The screening tool is optional and one that parents have a choice to authorize for use with their children each school year.
Notwithstanding this, SUSD’s initial parent acknowledgment form incorrectly stated that the FastBridge screener might ask for personal information about income family matters, medical or family medical history, mental health history and other categories of private information.
To be clear, the FastBridge screener does not and has never sought this information. The waiver form that initially appeared in ParentVUE as part of the parents’ annual acknowledgment was a standard waiver form that had not yet been properly tailored to SUSD’s use. The form has since been amended to reflect the information that is actually collected. We apologize for this oversight and offer our services that SUSD does not support, endorse or collect any family personal information through FastBridge.
Leadership goes on to claim that Scottsdale parents “have stressed to us how important it is for schools to support their students social emotional learning.”
“Our sole goal in acquiring FastBridge,” wrote leadership, “is to be able to support the whole child and offer help to students sooner when we see that academic and behavioral issues in the classroom are limiting their opportunities to learn and grow.”
This “apology” raises too many questions and red flags.
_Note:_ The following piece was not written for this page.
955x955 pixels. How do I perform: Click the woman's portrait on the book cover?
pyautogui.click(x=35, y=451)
From the implication that a child’s social emotional well-being can be assessed in three minutes, to the claim that leadership is responding to parents’ pleas that the schools support their students’ social emotional learning, the missive misses the mark for any discerning reader.
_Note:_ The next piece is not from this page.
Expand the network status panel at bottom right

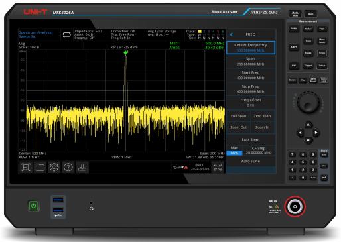click(x=218, y=168)
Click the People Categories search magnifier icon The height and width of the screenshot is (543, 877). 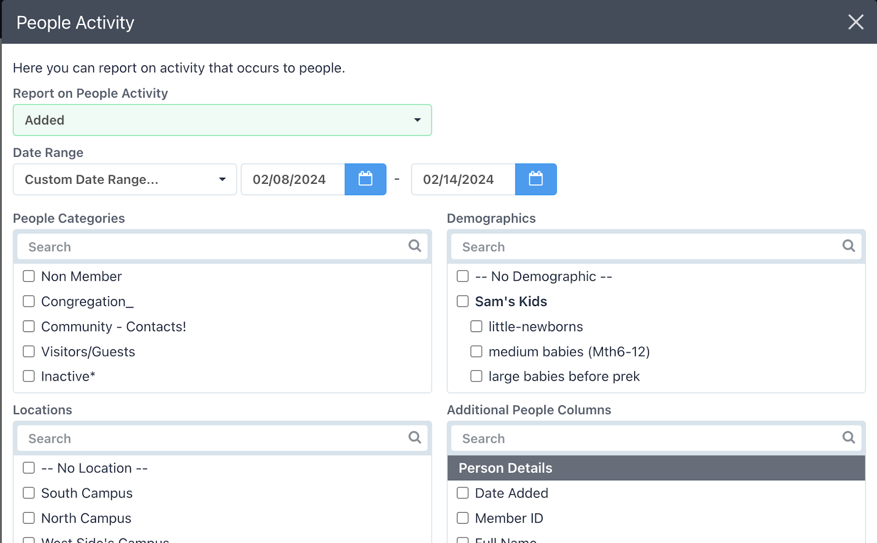coord(415,246)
Any educator who believes that they can assess a child in any meaningful way in three minutes is misguided at best and likely committing educational malpractice at worst.
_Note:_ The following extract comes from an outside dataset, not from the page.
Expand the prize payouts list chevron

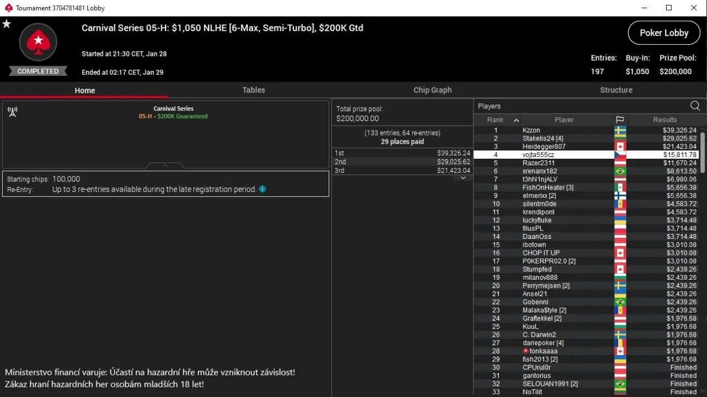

The fact that our schools continue to cater to the fear-mongering teachers’ unions, thus strongly encouraging masks and vaccines for students K-8, clearly shows that they have put the students’ social and emotional well-being far down their list of priorities.
While the apology is appreciated by many parents, I fear that it will prompt them to drop their guard and not look carefully at the other consent forms they are asked to sign. There is also the danger that parents might assume that their children are not turning over this information in their classrooms at all when nothing could be further from the truth.
Parents need to be on guard at all times, and at all times they must assume that their children are products – the data they produce, the insights they give, the very supplies they prefer to bring to school are all of value to those who benefit – in one way or another – from the education industrial complex.